Lincoln Commemoration

Posted by Tim Parker on Thursday, April 24th, 2014 at 9:54pm.    1392 Views

Commemoration of Lincoln in Repose at Ohio Statehouse

A special commemoration of the Repose of Abraham Lincoln in the Ohio Statehouse Rotunda will take place Tuesday, April 29 from 10 a.m. to 3 p.m., according to the Capitol Square Review and Advisory Board (CSRAB).

The day will be marked with a re-enactment of the day former President Abraham Lincoln was viewed in repose during Ohio’s state funeral after his assassination in 1865. A photo exhibit will also be available. The event is free and open to the public.  - Unidentified Spokesperson for CSRAB.

 

A Good Commemoration Can Change Your Understanding

A commemoration is a remembrance expressed in the form of a ceremony.  A popular means of this type of expression is through re-enactment, think great civil war battles or presidential debates.   The best ceremonies involve displays, speeches, and other such teaching aids.  When you attend a good commemoration you get the feel of the circumstances surrounding the event in question and get to witness the event itself in person.  Spend a little time looking around and you can actually find yourself empathizing with the people who were originally involved.  You leave a good commemoration with a lot more knowledge about the event itself and, because of the immersion, an ingrained understanding beyond what you might have had through more standard educational methods.

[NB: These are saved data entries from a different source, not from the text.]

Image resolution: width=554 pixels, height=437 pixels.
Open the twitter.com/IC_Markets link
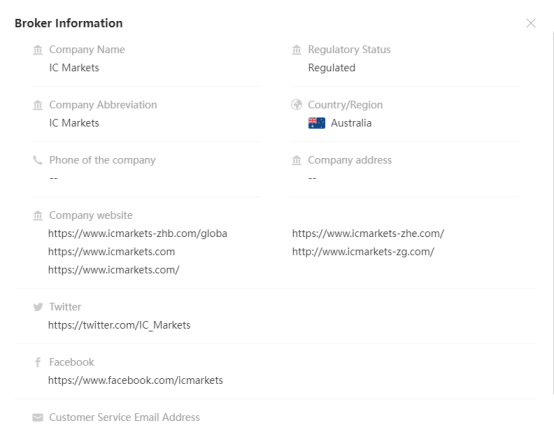click(x=119, y=325)
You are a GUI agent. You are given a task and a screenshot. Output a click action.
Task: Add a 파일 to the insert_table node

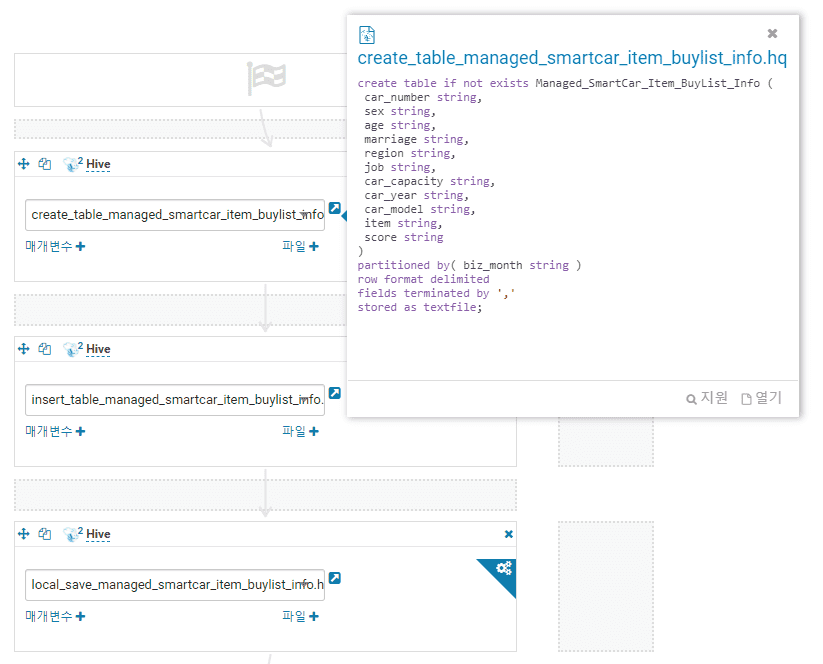300,431
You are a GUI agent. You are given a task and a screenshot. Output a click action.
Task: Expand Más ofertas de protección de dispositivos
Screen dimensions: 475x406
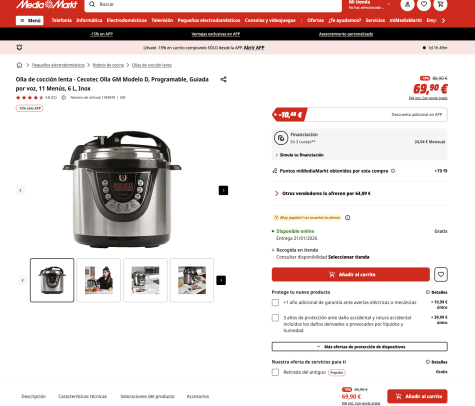(360, 347)
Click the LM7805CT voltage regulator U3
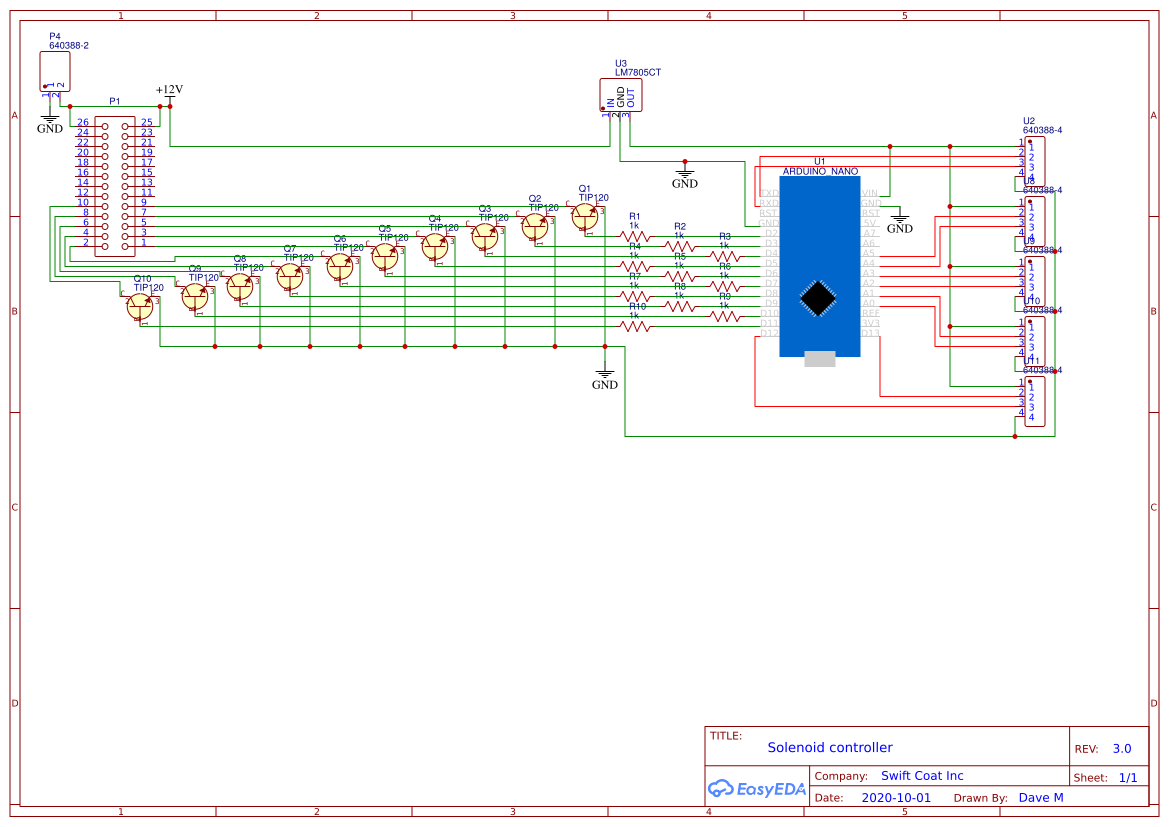The image size is (1169, 827). coord(620,95)
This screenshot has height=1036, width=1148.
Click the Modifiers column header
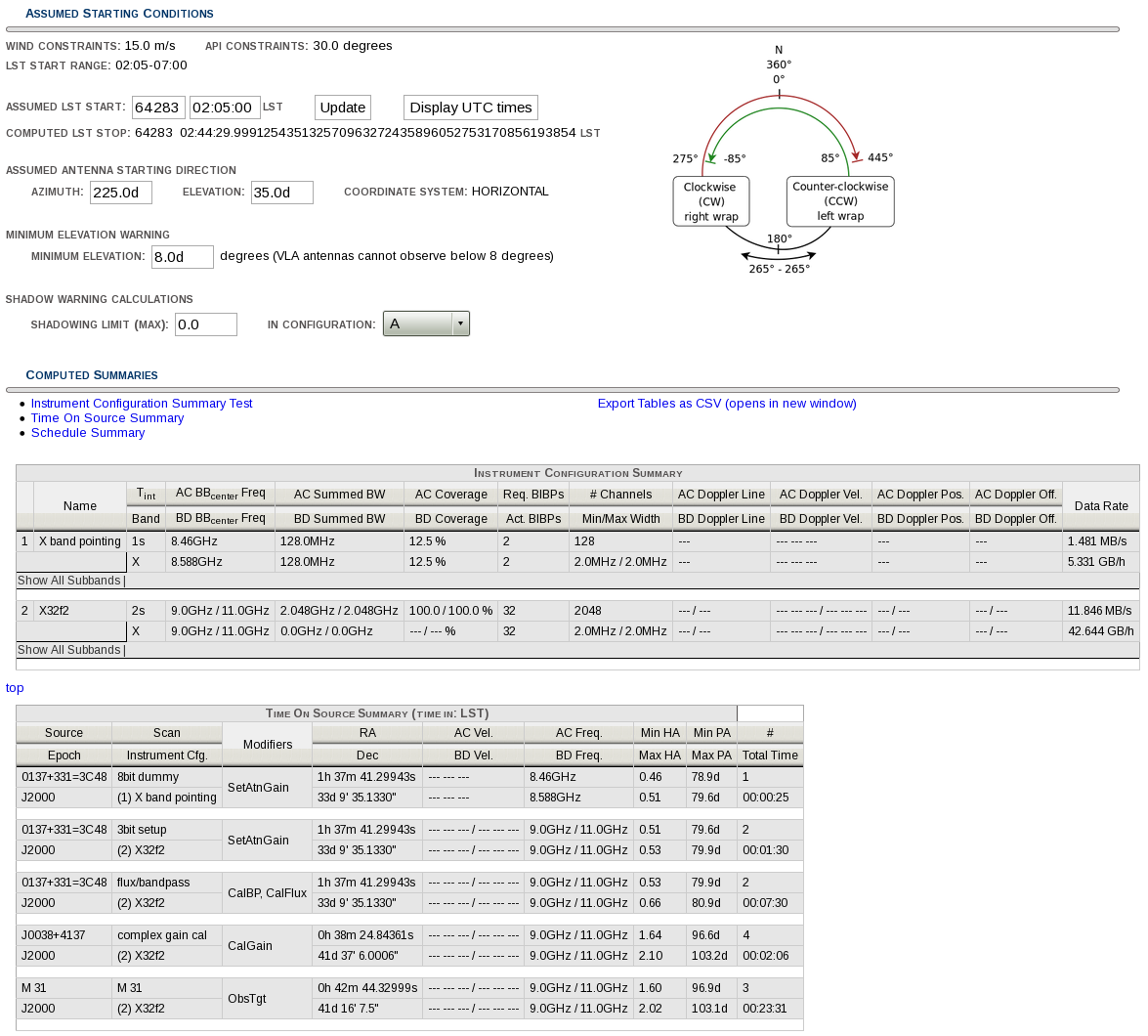pos(267,745)
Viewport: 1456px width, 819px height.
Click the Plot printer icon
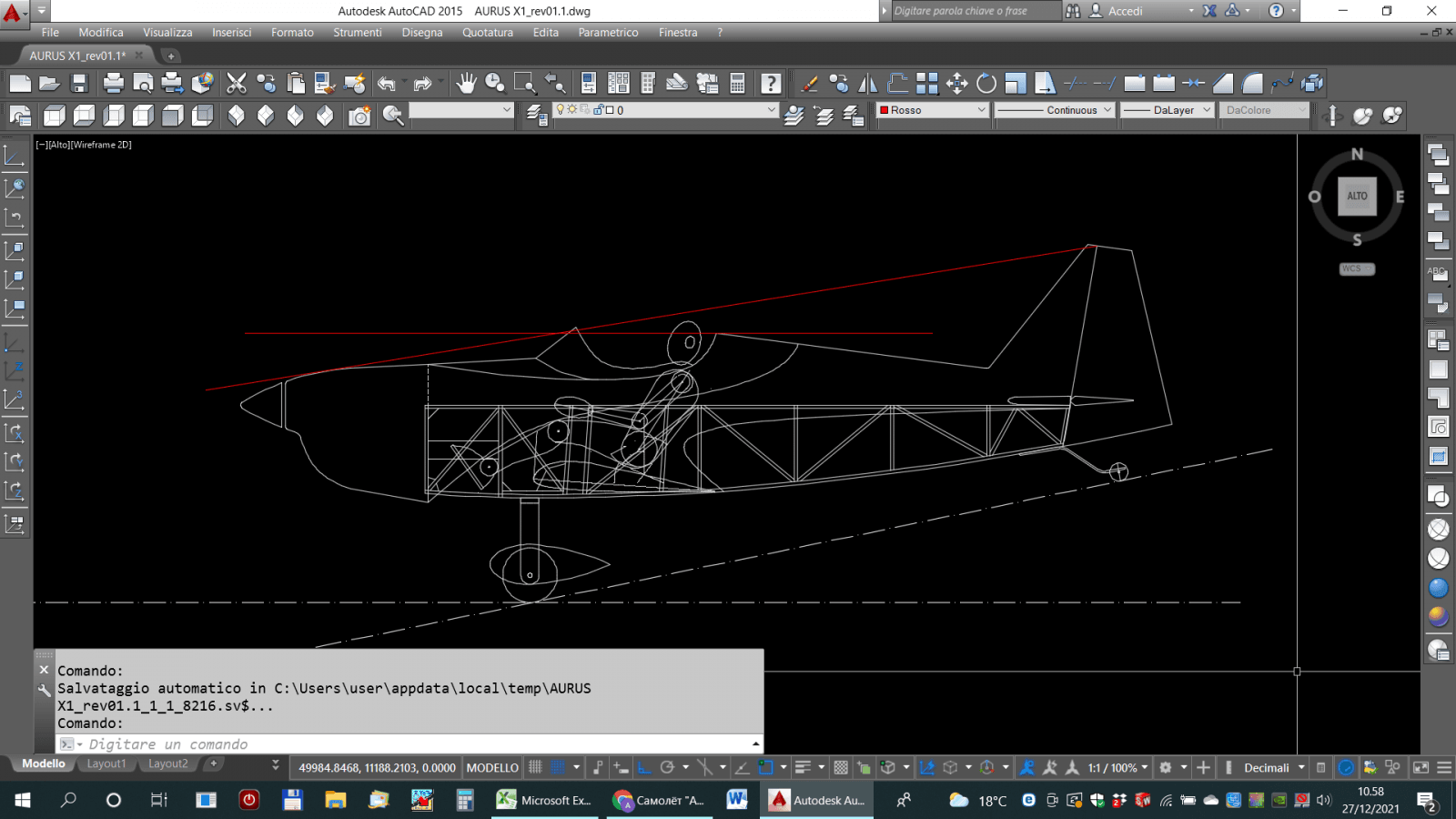point(114,84)
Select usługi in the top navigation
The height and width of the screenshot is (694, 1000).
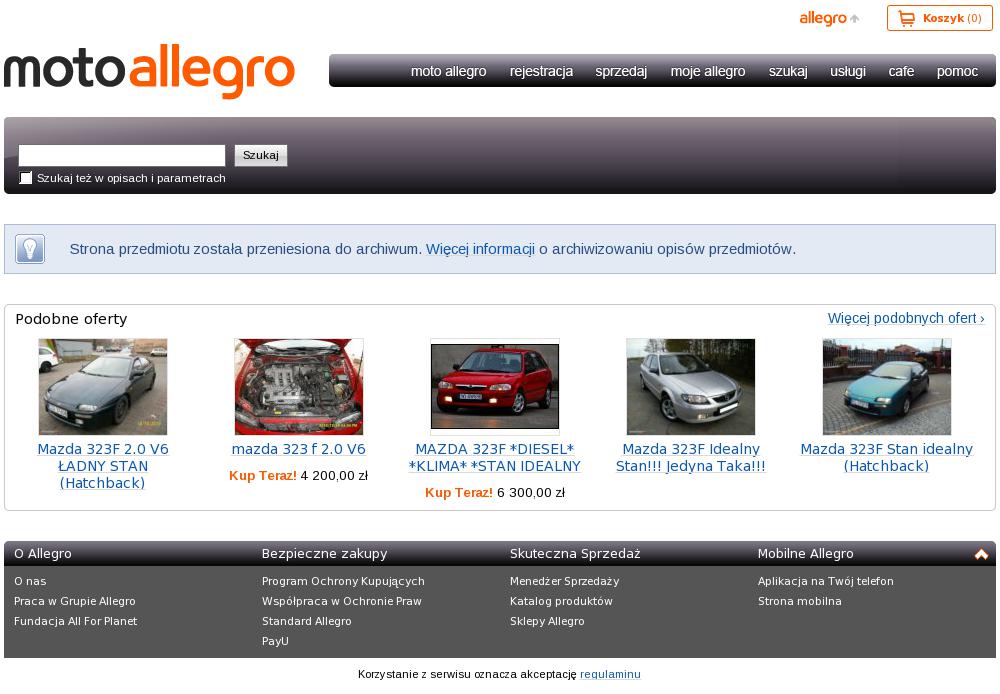[847, 71]
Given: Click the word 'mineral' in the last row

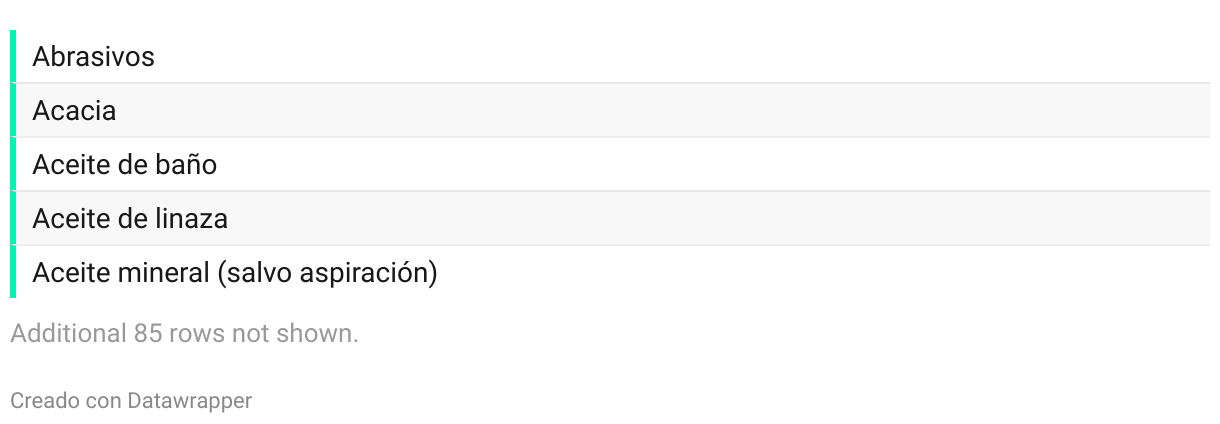Looking at the screenshot, I should pyautogui.click(x=163, y=273).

Get Involved, Grow Through Participation

We have all been taught about President Abraham Lincoln.  His multiple failures coming up, his election as President, his leadership through our Civil War, and his assassination.  Most of what we know comes from reading and listening to our teachers.  We may have even learned a bit watching a movie, but none of us were there.  No one alive can explain to us what it felt like to learn about the death of our President.  We can't leach from the emotional re-telling of a witness to the actual events, but we can attend a re-enactment.  

This event, on Tuesday, has the potential to enhance everyone's understanding of the extent of the country's mourning of the death of a sitting President.  To enter the great Rotunda at the Ohio Statehouse is usually an intimidating experience in itself.  To enter this grand place with the purpose of grieving and expressing condolences for the President of the United States will have an effect.  The pictures and descriptions will help you fully immerse yourself in the experience.  I don't know how you could go to this event and not come out of it with a deeper understanding of the event and the experience of the people of Ohio from that time.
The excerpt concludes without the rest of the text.